Intel on Monday unveiled a new security technology for its processors that will help protect systems against attack methods commonly used by malware.
The new Control-Flow Enforcement Technology (CET), which is built into the hardware microarchitecture, will initially be available in the upcoming Tiger Lake mobile processors, but the tech giant plans on including it in desktop and server platforms as well in the future.
Intel CET has two main components: indirect branch tracking (IBT), which should provide protection against jump oriented programming (JOP) and call oriented programming (COP) attacks; and shadow stack (SS), which provides return address protection against return-oriented programming (ROP) attacks.
Malware often relies on control-flow hijacking to achieve its goals and many pieces of software are plagued by memory safety issues that enable these types of attacks. Intel has analyzed data from Trend Micro’s Zero Day Initiative (ZDI) and found that nearly two-thirds of the 1,100 vulnerabilities disclosed last year were part of this category.

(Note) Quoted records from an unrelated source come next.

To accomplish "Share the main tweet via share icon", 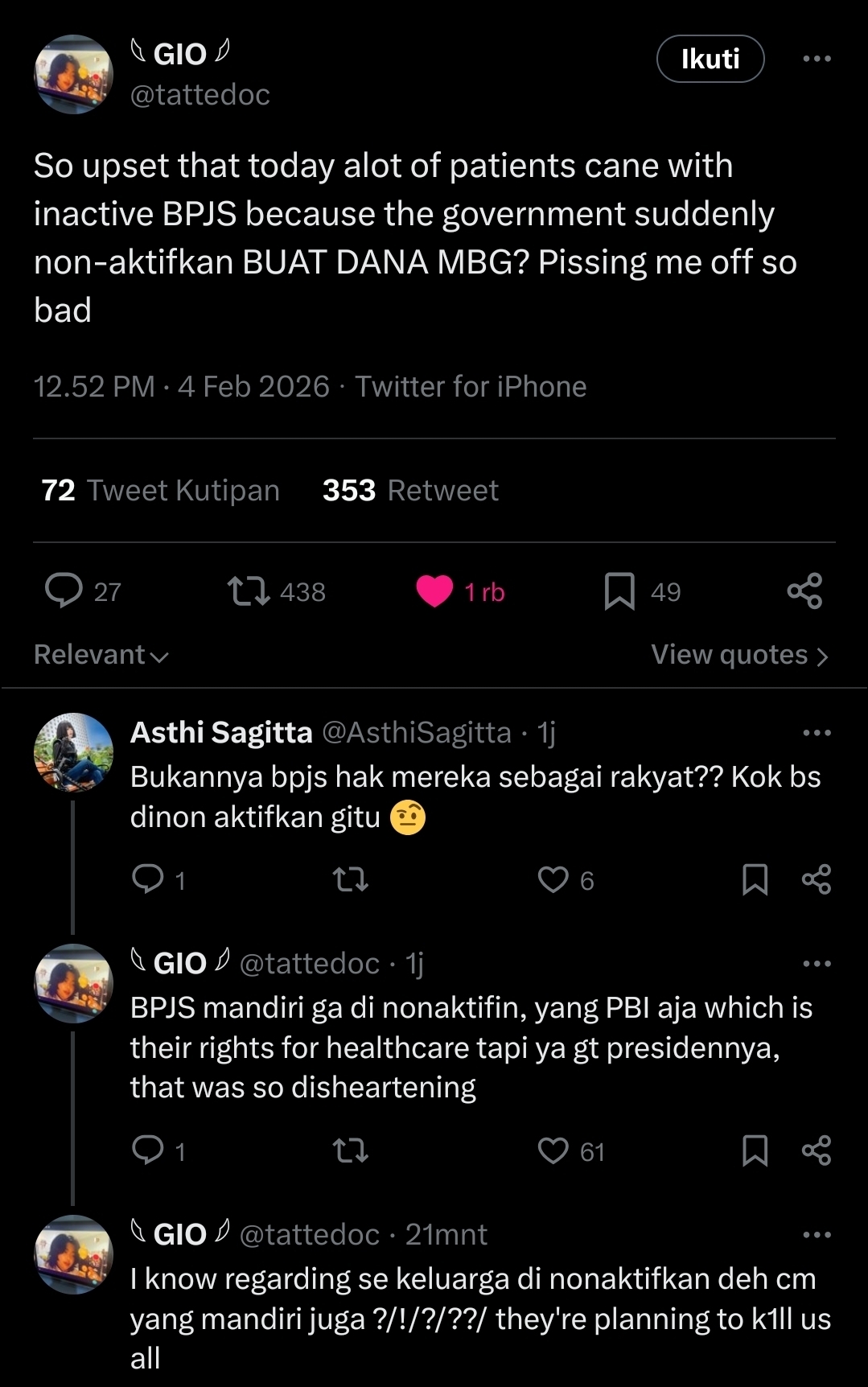I will click(x=804, y=591).
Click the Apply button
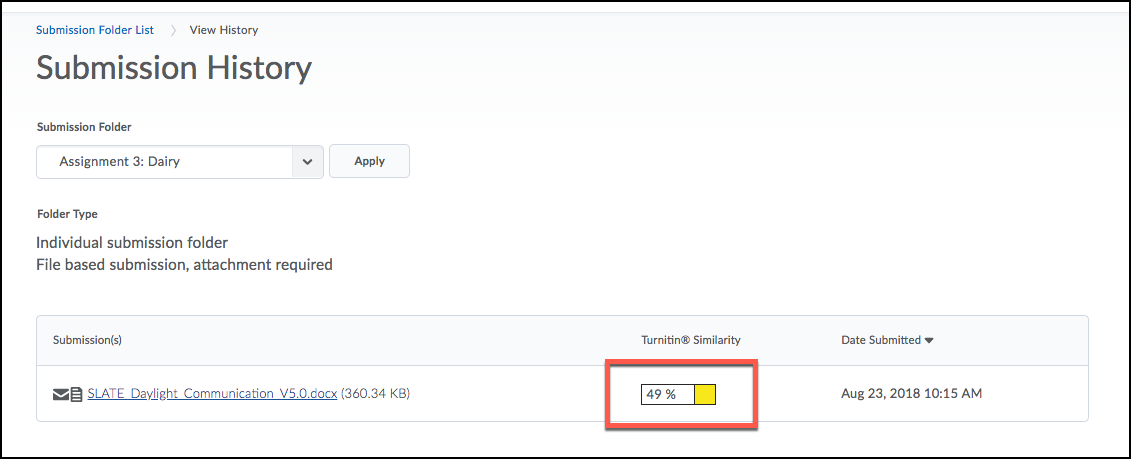The image size is (1131, 459). pyautogui.click(x=369, y=161)
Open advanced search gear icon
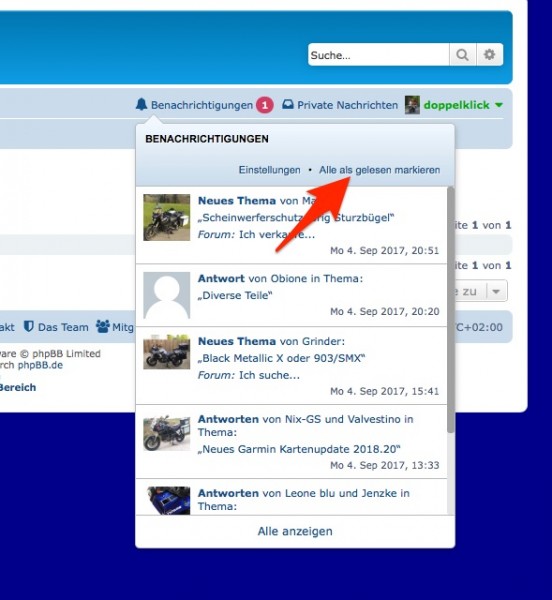The height and width of the screenshot is (600, 552). click(x=490, y=55)
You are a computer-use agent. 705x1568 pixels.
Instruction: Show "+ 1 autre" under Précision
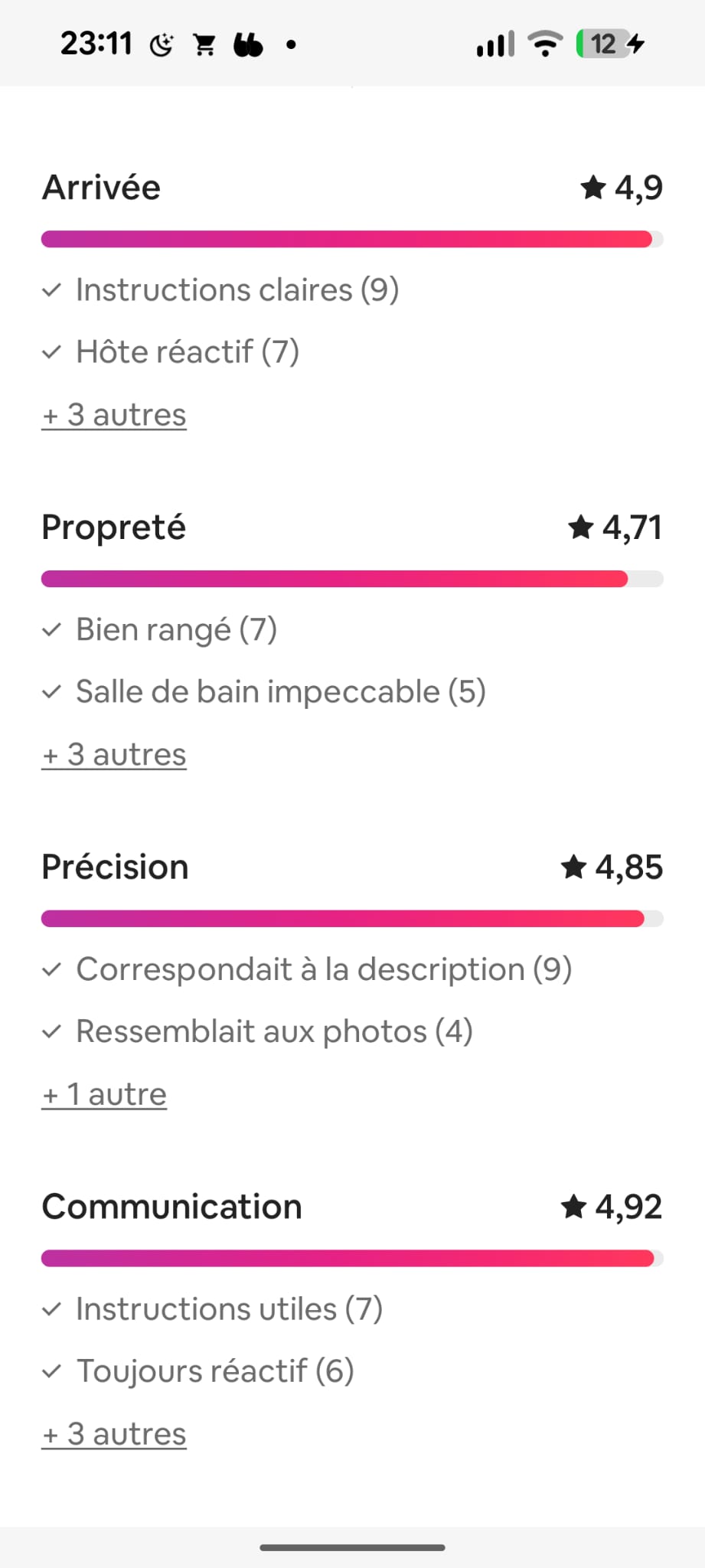(x=104, y=1095)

Intel pointed out that specifications for CET were published in 2016 and it has been working with Microsoft to create better protections against these types of attacks.
Windows 10 users will be able to benefit from the protection provided by CET through a feature called Hardware-enforced Stack Protection, which is currently available in the Insider Preview version of the operating system.
“This new Hardware-enforced Stack Protection feature only works on chipsets with Intel CET instructions. It relies on a new CPU architecture that is compliant with Intel CET specifications. For applications running on an OS that supports Intel CET, users can expect detailed guidance from our partners on how applications ‘opt-in’ for protection,” explained Tom Garrison, VP of Client Computing Group and GM of Security Strategies and Initiatives at Intel.
Intel also noted that CET extends the threat protection capabilities of the Hardware Shield feature present in vPro platforms.